"Em Brasília, 19 horas". A frase, tão emblemática e tão conhecida pelos brasileiros, já faz parte da história do rádio mundial. Com esse jargão, o programa mais antigo do rádio nacional, A Voz do Brasil, que tem mais de 80 anos, abria suas transmissões. O noticiário de rádio que está há mais tempo no ar no país, com registro no livro dos recordes, o Guiness Book é dividido entre notícias dos três poderes da República — Executivo, Legislativo e Judiciário.
A jornalista Silvia Bessa, escreve que a prática de se transmitir nos meios de comunicação eletrônicos um programa obrigatório por determinação estatal, precursor dos atuais guias eleitorais, começou no rádio em meados de 1930, na Era Vargas. Na Rádio Clube de Pernambuco, quando se deu início em 1932 ao Programa Nacional Brasileiro - depois chamado de A Hora do Brasil e Voz do Brasil - foi preciso uma grande reorganização da grade.
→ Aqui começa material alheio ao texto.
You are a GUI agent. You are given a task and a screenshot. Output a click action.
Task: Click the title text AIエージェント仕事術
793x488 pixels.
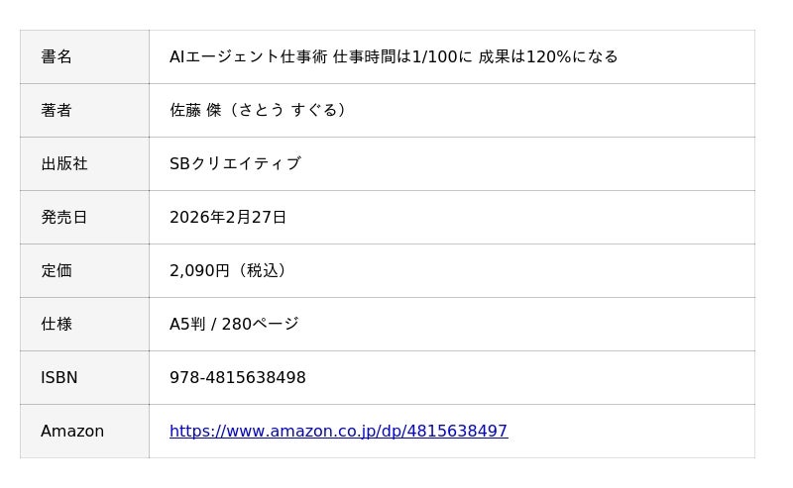pos(248,57)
Com pouco, passou a ser visto como “um contratempo para se programar depois das 21h, numa cidade onde se tinha o hábito de dormir cedo”, explica o professor Luiz Maranhão Filho, estudioso da história do rádio do estado. Rádio era sinônimo de lazer. A inquietude da sociedade do estado que dispunha de acesso ao equipamento de rádio, diz ele, chegou a tanto que nos bastidores das emissoras, A Hora do Brasil ganhou um apelido: “A hora irracional”.
Nos primeiros anos da década de 1930, a emissora funcionava em dois turnos, das 10h às 14h e das 18h às 23h. Deixava espaços livres para o descanso das válvulas. Mas o Governo já começava a dar sinais de que determinaria a sistematização programática das emissoras de todo o país, até então experimentais. Jornais vasculhados por Maranhão davam conta, por exemplo, que, por disposição legal, no início e no final do dia era tocado o Hino Nacional na Rádio Clube, a pioneira do Brasil.
O Programa Nacional foi criado pelo Decreto 21.111 do presidente Getúlio Vargas em 1932. Destinava-se a “ser ouvido, ao mesmo tempo, em todo o território do país, em horas determinadas, e versará sobre assuntos educacionais de ordem política, religiosa, econômica, financeira, científica e artística”.
O rádio crescia como veículo de comunicação e seu papel de influenciador político passava a ser visto como instrumento útil. Para o Governo, o rádio virou estratégico. “Primeiro, ele distribui noticiário. Depois começa a produzir exclusivamente notícias favoráveis ao governo e louvores à ditadura do Estado Novo”, afirma Magaly Prado, jornalista e autora de História do Rádio no Brasil (Ed. Da Boa Prosa, 2012).
Em 1938, ou seja há 80 anos, o Programa Nacional ganhou o nome de A Hora do Brasil. A partir de então, passou a ser transmitido obrigatoriamente entre 20h e 21h por todas as emissoras, sob pena de suspensão. Na teoria, teria finalidade informativa, cultural e cívica. “Seu aspecto dominante, no entanto, é a propaganda ideológica mas escancarada no Estado Novo dos programas e realizações do governo”, explica Ethevaldo Siqueira, em Revolução Digital (Ed. Saraiva, 2007). “Pelas preocupações que já dominavam a população desde a Intentona de 1935, o Governo Vargas não encontra dificuldade para dar o golpe, no dia 10 de novembro de 1937, formalizando à Nação por intermédio de pronunciamento por rádio a todo o país”.
Na ditadura de Vargas, usou-se no A Hora do Brasil até o radioteatro, modelo muito bem feito em Pernambuco e exportado para outros estados. Eram programas com episódios sobre a proclamação da República, abolição da escravidão e sobre Inconfidência Mineira. Toda a notícia veiculada era produzida com rígido controle. No início de A Hora do Brasil, quem cuidava do conteúdo era o Departamento de Programa e Difusão (DPDC).
Com tempo, ele se transformou no Departamento Nacional de Propaganda (DIP) e, a partir de 1938, quando o Programa Nacional radiofônico foi rebatizado para A Hora do Brasil, a produção foi conduzida pelo Departamento de Imprensa e Propaganda (DIP). O DIP se configurou em uma instituição voltado para a Censura durante o Estado Novo.
A Voz do Brasil teve horário flexibilizado pelo presidente Michel Temer em abril deste ano, mas continua obrigatório.